Message-ID: <1996Feb11.071855.3366@media.mit.edu>
Sender: news@media.mit.edu (USENET News System)
Organization: MIT Media Lab
References: <4fj9q6$idu@newsbf02.news.aol.com>
Date: Sun, 11 Feb 1996 07:18:55 GMT
Lines: 23

In <4fj9q6$idu@newsbf02.news.aol.com> lshauser@aol.com (L S Hauser) writes:
>Does anyone know if these terms were in use prior to Searle's 1980 "Minds,
>Brains, and Programs" (the Chinese room article)?  Or did Searle invent
>them?

I don't recall ever hearing them before that time.  Nor have I ever
heard them since, in talking with with AI researchers.

>I'm also like to hear what people understand by these terms . . .
>especially what they understand by "strong AI".

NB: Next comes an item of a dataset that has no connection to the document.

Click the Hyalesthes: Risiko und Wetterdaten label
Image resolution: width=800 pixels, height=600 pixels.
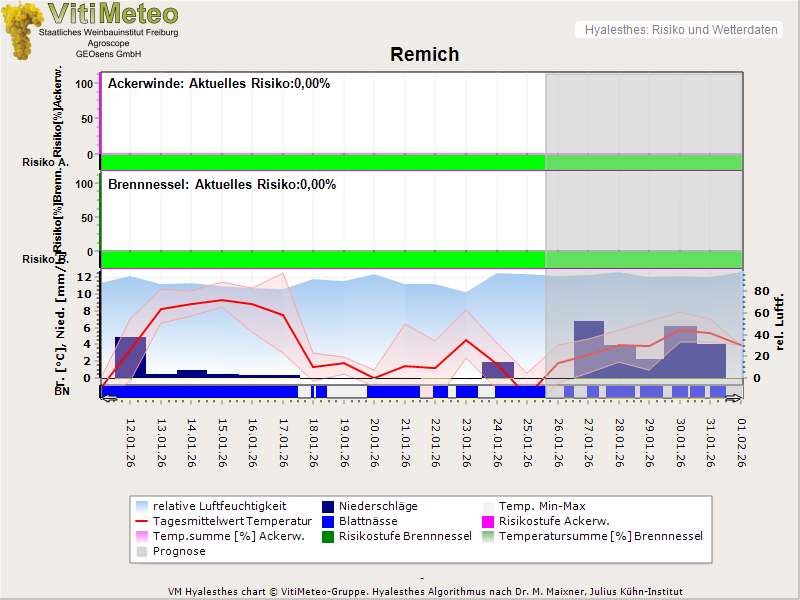(680, 30)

My impression from the non-technical discussions I've heard is that
Strong AI is when a machine is "really intelligent" and weak AI is
when a machine can do anything except be "really intelligent".  The
goal of the discussion is to distinguish those machines that (in
addition to solving hard problems, etc.) also possess a certain
attribute that is not only irreducible and undetectable, but not even
describable--except by expressions like "that machine really
understands (or means, or intends, or feels X".

The goal of that, it seems to me, is to show that we're not only now
unique, but are destined to remain so.  They used to do that by
invoking the soul, but now they need something more currnt.